▶ **What to produce**
Pull every line containing the word "Privacy" out of the material below.

==== Record set ====

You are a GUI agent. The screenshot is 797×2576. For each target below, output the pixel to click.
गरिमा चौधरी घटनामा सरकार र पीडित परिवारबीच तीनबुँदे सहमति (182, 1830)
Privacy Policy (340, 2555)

====
==== Record set ====

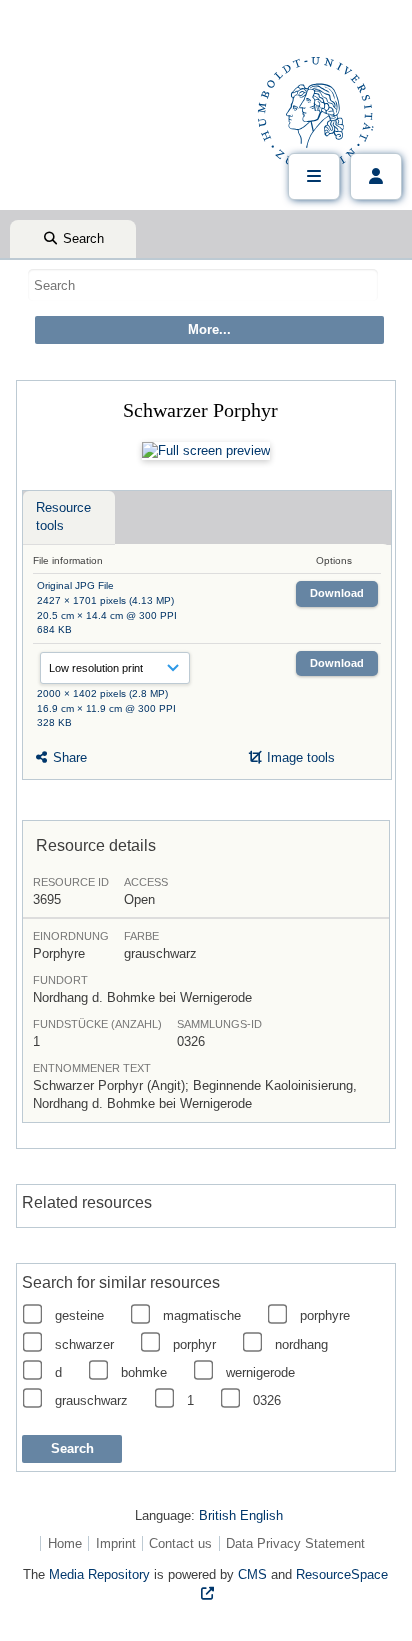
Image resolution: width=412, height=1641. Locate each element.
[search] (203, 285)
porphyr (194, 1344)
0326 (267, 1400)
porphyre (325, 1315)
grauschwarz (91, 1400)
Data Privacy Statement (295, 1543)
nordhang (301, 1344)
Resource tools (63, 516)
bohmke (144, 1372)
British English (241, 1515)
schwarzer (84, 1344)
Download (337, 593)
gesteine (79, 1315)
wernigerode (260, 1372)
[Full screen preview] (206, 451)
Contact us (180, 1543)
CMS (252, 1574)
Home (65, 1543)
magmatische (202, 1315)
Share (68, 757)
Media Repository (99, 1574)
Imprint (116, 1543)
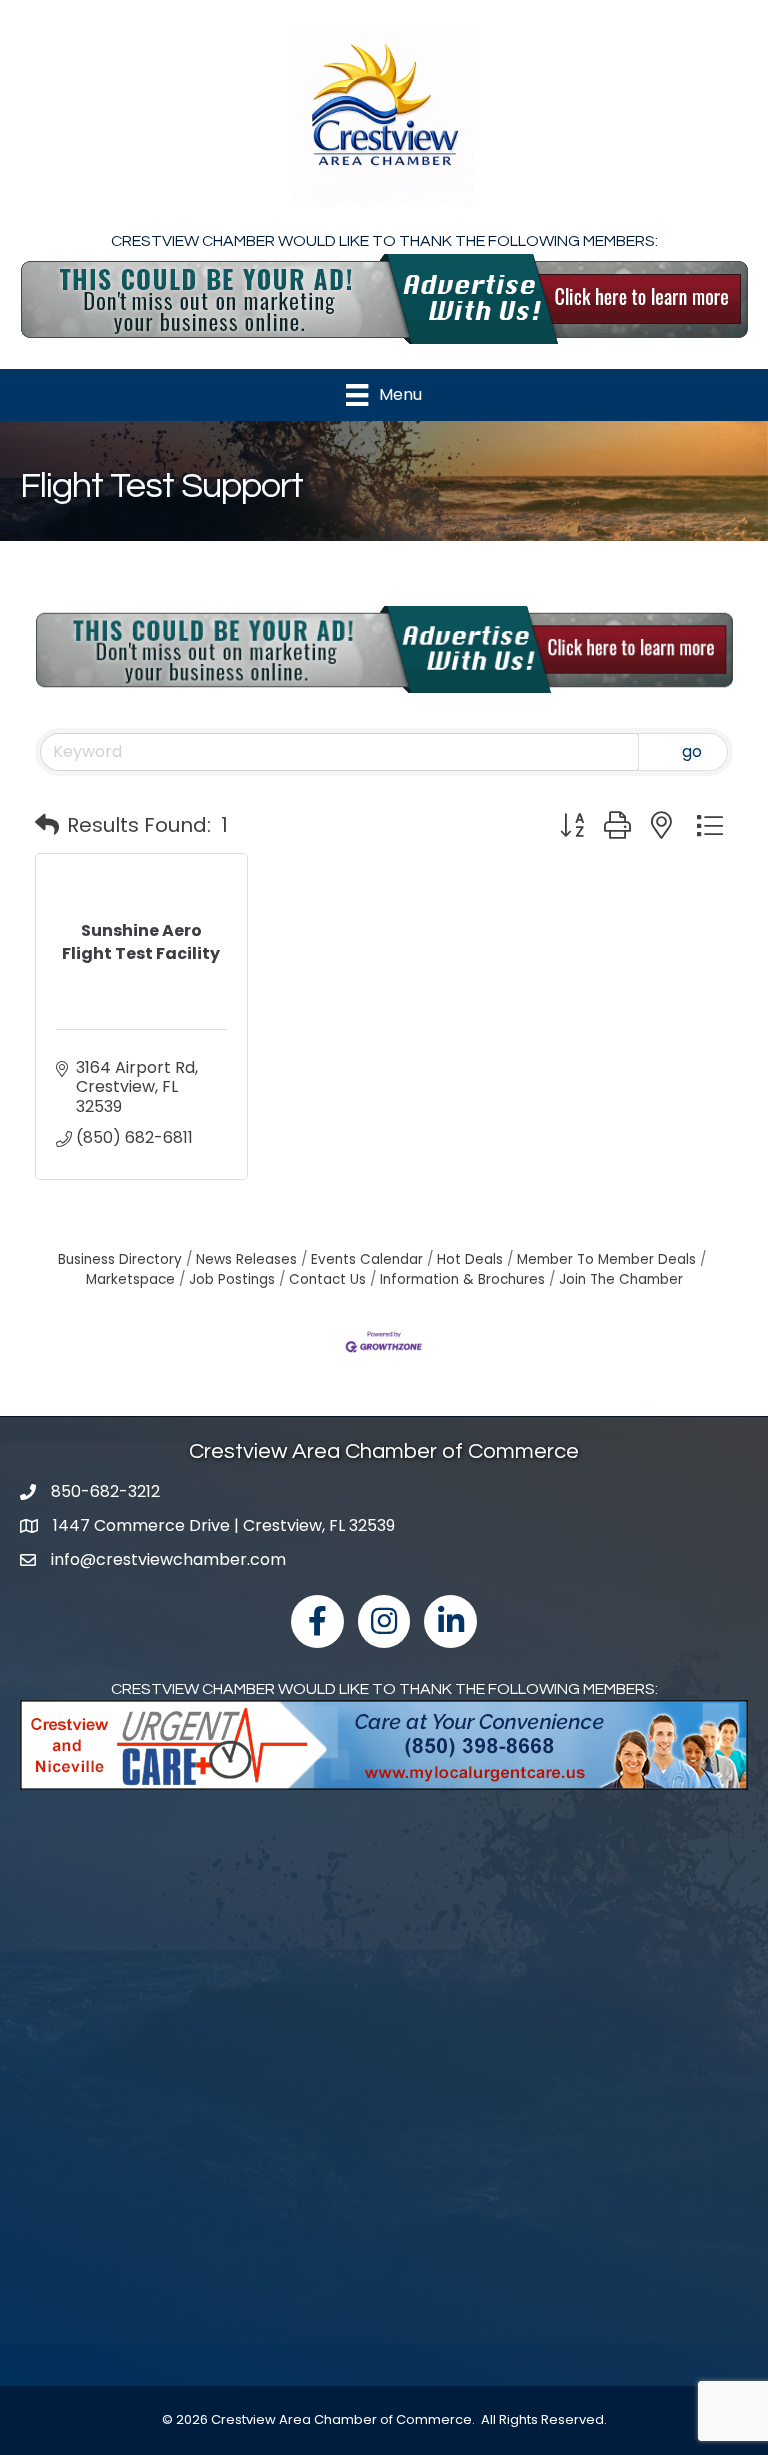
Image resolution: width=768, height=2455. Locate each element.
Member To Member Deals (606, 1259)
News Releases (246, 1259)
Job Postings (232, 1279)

====
==== Record set ====

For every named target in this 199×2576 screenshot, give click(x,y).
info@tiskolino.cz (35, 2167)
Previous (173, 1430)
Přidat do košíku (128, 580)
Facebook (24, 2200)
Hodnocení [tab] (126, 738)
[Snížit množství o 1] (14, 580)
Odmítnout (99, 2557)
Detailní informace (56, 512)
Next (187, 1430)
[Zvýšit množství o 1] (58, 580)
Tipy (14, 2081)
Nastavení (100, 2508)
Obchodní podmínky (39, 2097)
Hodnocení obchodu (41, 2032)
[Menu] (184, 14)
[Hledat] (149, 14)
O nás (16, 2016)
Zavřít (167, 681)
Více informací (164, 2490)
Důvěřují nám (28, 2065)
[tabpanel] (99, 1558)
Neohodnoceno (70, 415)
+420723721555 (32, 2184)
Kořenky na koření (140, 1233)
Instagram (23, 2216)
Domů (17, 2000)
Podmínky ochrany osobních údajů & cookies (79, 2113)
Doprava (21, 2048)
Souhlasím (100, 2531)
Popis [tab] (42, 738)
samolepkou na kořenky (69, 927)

====

▶ **Answer area**
Privacy Policy (340, 2555)
Data Privacy Statement (295, 1543)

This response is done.